* PROBLEM REQUIREMENTS: Arrange the material below as a JSON list of strings with one string per line, leaving out blank lines.

* SOURCE DATA:
# # # # # # #

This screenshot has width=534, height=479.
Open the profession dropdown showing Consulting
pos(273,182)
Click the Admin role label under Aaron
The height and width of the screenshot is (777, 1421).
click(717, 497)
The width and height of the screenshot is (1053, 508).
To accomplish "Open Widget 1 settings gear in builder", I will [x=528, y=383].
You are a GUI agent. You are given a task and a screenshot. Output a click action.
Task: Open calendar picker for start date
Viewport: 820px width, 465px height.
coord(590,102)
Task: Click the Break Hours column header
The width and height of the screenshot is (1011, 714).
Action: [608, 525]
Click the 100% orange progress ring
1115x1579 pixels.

# # # # # # #

* TASK ANSWER:
[
  "This screenshot has width=534, height=479.",
  "Open the profession dropdown showing Consulting",
  "pos(273,182)",
  "Click the Admin role label under Aaron",
  "The height and width of the screenshot is (777, 1421).",
  "click(717, 497)",
  "The width and height of the screenshot is (1053, 508).",
  "To accomplish \"Open Widget 1 settings gear in builder\", I will [x=528, y=383].",
  "You are a GUI agent. You are given a task and a screenshot. Output a click action.",
  "Task: Open calendar picker for start date",
  "Viewport: 820px width, 465px height.",
  "coord(590,102)",
  "Task: Click the Break Hours column header",
  "The width and height of the screenshot is (1011, 714).",
  "Action: [608, 525]",
  "Click the 100% orange progress ring",
  "1115x1579 pixels."
]